The Velvet Underground are not known for their love songs. The band, who became famous under the aegis of pop artist Andy Warhol, are better known for their artistic explorations of the musical possibilities of feedback and distortion. Songs such as 1967's Heroin used discord and drone effects to convey the rush addicts experience when using the drug.

PUBLISHED : Sunday, 19 August, 2012, 12:00am
UPDATED : Monday, 20 August, 2012, 10:22am

The Velvet Underground

The Velvet Underground

MGM/Verve

The Velvet Underground are not known for their love songs. The band, who became famous under the aegis of pop artist Andy Warhol, are better known for their artistic explorations of the musical possibilities of feedback and distortion. Songs such as 1967's Heroin used discord and drone effects to convey the rush addicts experience when using the drug.

So the elegant and beautiful Pale Blue Eyes, which appeared on the band's eponymous third LP in 1969, came as a surprise. The delicate ballad, written by the Velvet's main songwriter, Lou Reed, replaced the usual expressions of angst and anger with those of love and lament. Backed by some melodic and textured guitars, and with only a tambourine for a rhythm section, Reed sang the repeated refrain "Linger on, your pale blue eyes" with an unexpected longing.

The song, the fourth on the LP, demonstrated the change of direction that permeated the album. Tracks such as the pensive Jesus and the life-affirming Beginning to See the Light mixed the band's traditional disillusionment with a sense of hope.

"Can this be that same bunch of junkie … sadomasochist speed freaks who roared their anger and their pain in storms of screaming feedback and words spat out like strings of epithets?" wrote rock critic Lester Bangs in a review in Rolling Stone magazine in 1969. "Yes.

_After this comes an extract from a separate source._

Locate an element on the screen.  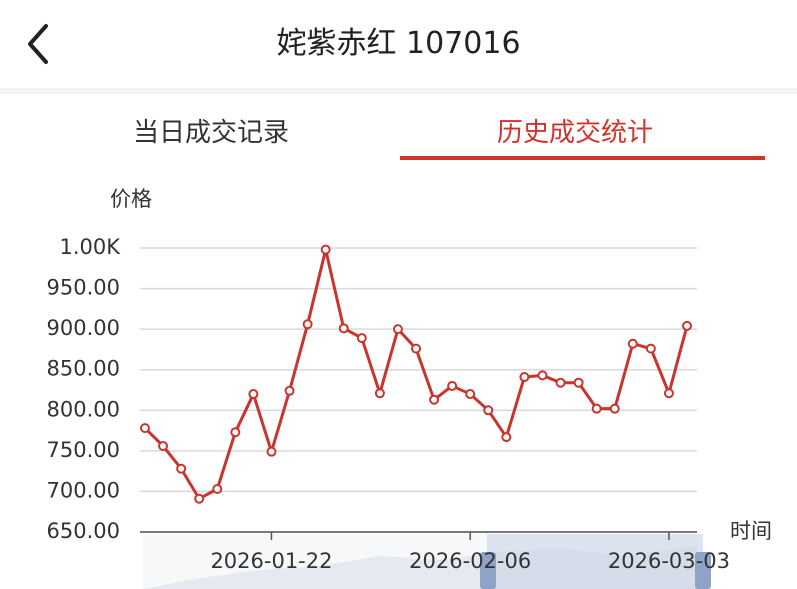
back-button is located at coordinates (40, 44).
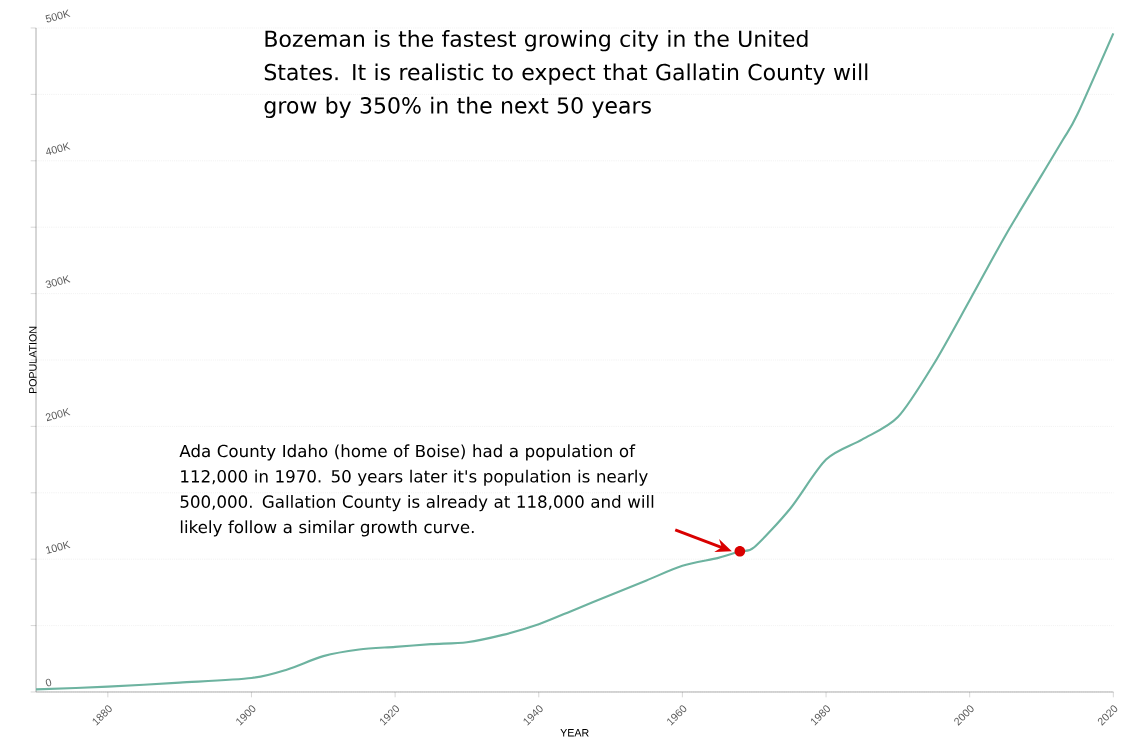 The width and height of the screenshot is (1129, 753). I want to click on annotation: Ada County Idaho (home of Boise) had a population of 112,000 in 1970. 50 years later it's population is nearly 500,000. Gallation County is already at 118,000 and will likely follow a similar growth curve., so click(416, 490).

Yes, it can, and this is perhaps the most important lesson of The Velvet Underground: the power of the human soul to transcend its darker levels."

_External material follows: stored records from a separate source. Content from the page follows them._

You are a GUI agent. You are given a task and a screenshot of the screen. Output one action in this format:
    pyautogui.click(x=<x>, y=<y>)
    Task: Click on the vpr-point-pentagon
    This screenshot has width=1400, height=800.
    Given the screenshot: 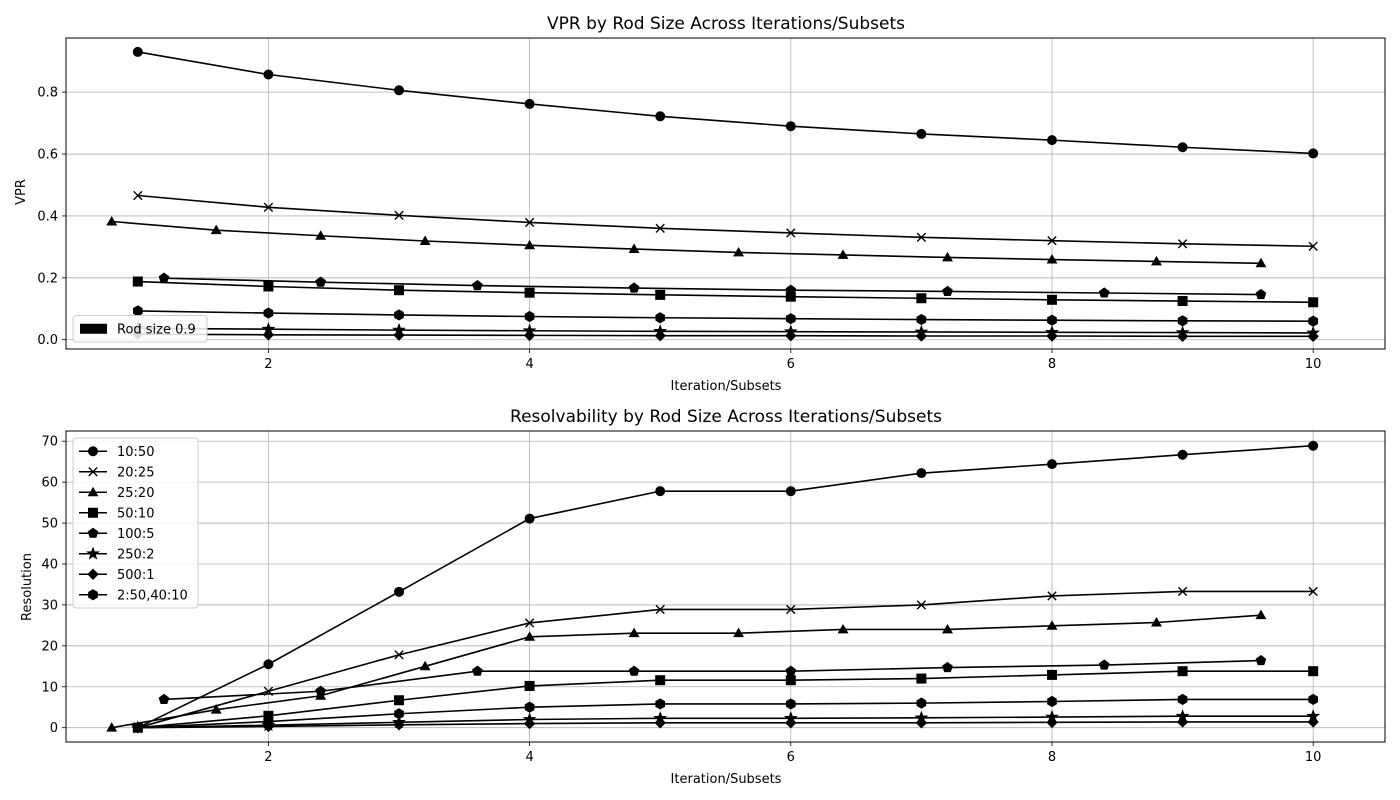 What is the action you would take?
    pyautogui.click(x=791, y=290)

There were many reasons behind this unexpected change of direction. One of them was simply technical: the band's use of clean-sounding guitars was in part due to the fact that the case containing their fuzzboxes and distortion effects had been stolen from an airport. The idea behind the previous White Light, White Heat LP had been to push the VU meters into the red while recording. The loss of the pedals led to a decision to experiment with a quieter, less-distorted sound palette.

More importantly, the personnel were significantly different to the line-up of their debut, The Velvet Underground & Nico. Teutonic chanteuse Nico had left after that LP, and Reed had fired Welshman John Cale when their creative partnership became increasingly volatile. Cale, a viola player and organist who had studied avant-garde classical music before forming the band with Reed, was an opinionated master of controlled discord and drone effects inspired by Eastern music. He was replaced by someone much quieter: the mellow-minded bass player and singer Doug Yule.

Pale Blue Eyes was an obvious single, and probably would have provided the band with a chart hit. But due to disinterest at their record company, MGM/Verve, no single was released from the album.

Along with Reed's better-known Perfect Day, another song about heroin, Pale Blue Eyes stands as the prolific rocker's greatest ballad.